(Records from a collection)
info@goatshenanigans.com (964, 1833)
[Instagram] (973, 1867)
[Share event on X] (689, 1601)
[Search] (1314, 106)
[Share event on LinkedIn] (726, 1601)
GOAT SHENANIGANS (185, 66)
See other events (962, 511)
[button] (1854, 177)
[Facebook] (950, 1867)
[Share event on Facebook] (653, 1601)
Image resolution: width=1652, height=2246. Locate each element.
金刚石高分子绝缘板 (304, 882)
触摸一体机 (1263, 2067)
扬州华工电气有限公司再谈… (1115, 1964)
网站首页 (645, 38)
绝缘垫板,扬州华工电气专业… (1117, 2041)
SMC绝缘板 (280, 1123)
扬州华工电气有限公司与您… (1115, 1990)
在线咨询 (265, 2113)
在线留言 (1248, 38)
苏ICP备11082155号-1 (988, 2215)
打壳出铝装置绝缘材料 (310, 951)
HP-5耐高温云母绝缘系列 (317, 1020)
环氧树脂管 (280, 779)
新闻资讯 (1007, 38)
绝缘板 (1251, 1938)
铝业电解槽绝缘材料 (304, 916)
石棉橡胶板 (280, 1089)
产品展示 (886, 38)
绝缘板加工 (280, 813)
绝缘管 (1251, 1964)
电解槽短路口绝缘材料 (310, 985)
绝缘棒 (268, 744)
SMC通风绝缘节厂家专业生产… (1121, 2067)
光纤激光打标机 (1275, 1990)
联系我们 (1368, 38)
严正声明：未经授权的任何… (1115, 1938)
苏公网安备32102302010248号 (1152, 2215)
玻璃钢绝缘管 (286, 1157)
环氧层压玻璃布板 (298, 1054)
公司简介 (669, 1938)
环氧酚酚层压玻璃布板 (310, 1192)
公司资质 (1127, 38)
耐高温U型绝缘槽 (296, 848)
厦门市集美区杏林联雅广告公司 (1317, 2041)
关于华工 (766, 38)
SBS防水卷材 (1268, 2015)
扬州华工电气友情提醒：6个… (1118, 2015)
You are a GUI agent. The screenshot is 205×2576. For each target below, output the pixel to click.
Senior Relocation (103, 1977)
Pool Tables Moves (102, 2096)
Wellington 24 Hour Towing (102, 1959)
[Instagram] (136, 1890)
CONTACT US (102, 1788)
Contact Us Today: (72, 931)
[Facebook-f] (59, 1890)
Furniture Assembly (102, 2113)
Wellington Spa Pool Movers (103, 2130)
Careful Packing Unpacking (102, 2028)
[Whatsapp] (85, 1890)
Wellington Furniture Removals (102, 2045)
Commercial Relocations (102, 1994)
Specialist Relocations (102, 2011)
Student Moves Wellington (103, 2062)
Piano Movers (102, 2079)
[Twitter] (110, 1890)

■ Task item: The records above should be restated exactly, line for line.

■ Response area:
info@goatshenanigans.com (964, 1833)
[Instagram] (973, 1867)
[Share event on X] (689, 1601)
[Search] (1314, 106)
[Share event on LinkedIn] (726, 1601)
GOAT SHENANIGANS (185, 66)
See other events (962, 511)
[button] (1854, 177)
[Facebook] (950, 1867)
[Share event on Facebook] (653, 1601)
Image resolution: width=1652, height=2246. Locate each element.
金刚石高分子绝缘板 (304, 882)
触摸一体机 (1263, 2067)
扬州华工电气有限公司再谈… (1115, 1964)
网站首页 (645, 38)
绝缘垫板,扬州华工电气专业… (1117, 2041)
SMC绝缘板 (280, 1123)
扬州华工电气有限公司与您… (1115, 1990)
在线咨询 (265, 2113)
在线留言 (1248, 38)
苏ICP备11082155号-1 (988, 2215)
打壳出铝装置绝缘材料 (310, 951)
HP-5耐高温云母绝缘系列 (317, 1020)
环氧树脂管 (280, 779)
新闻资讯 (1007, 38)
绝缘板 (1251, 1938)
铝业电解槽绝缘材料 (304, 916)
石棉橡胶板 (280, 1089)
产品展示 (886, 38)
绝缘板加工 (280, 813)
绝缘管 (1251, 1964)
电解槽短路口绝缘材料 (310, 985)
绝缘棒 (268, 744)
SMC通风绝缘节厂家专业生产… (1121, 2067)
光纤激光打标机 (1275, 1990)
联系我们 (1368, 38)
严正声明：未经授权的任何… (1115, 1938)
苏公网安备32102302010248号 (1152, 2215)
玻璃钢绝缘管 (286, 1157)
环氧层压玻璃布板 (298, 1054)
公司简介 (669, 1938)
环氧酚酚层压玻璃布板 (310, 1192)
公司资质 (1127, 38)
耐高温U型绝缘槽 (296, 848)
厦门市集美区杏林联雅广告公司 (1317, 2041)
关于华工 (766, 38)
SBS防水卷材 (1268, 2015)
扬州华工电气友情提醒：6个… (1118, 2015)
You are a GUI agent. The screenshot is 205×2576. For each target below, output the pixel to click.
Senior Relocation (103, 1977)
Pool Tables Moves (102, 2096)
Wellington 24 Hour Towing (102, 1959)
[Instagram] (136, 1890)
CONTACT US (102, 1788)
Contact Us Today: (72, 931)
[Facebook-f] (59, 1890)
Furniture Assembly (102, 2113)
Wellington Spa Pool Movers (103, 2130)
Careful Packing Unpacking (102, 2028)
[Whatsapp] (85, 1890)
Wellington Furniture Removals (102, 2045)
Commercial Relocations (102, 1994)
Specialist Relocations (102, 2011)
Student Moves Wellington (103, 2062)
Piano Movers (102, 2079)
[Twitter] (110, 1890)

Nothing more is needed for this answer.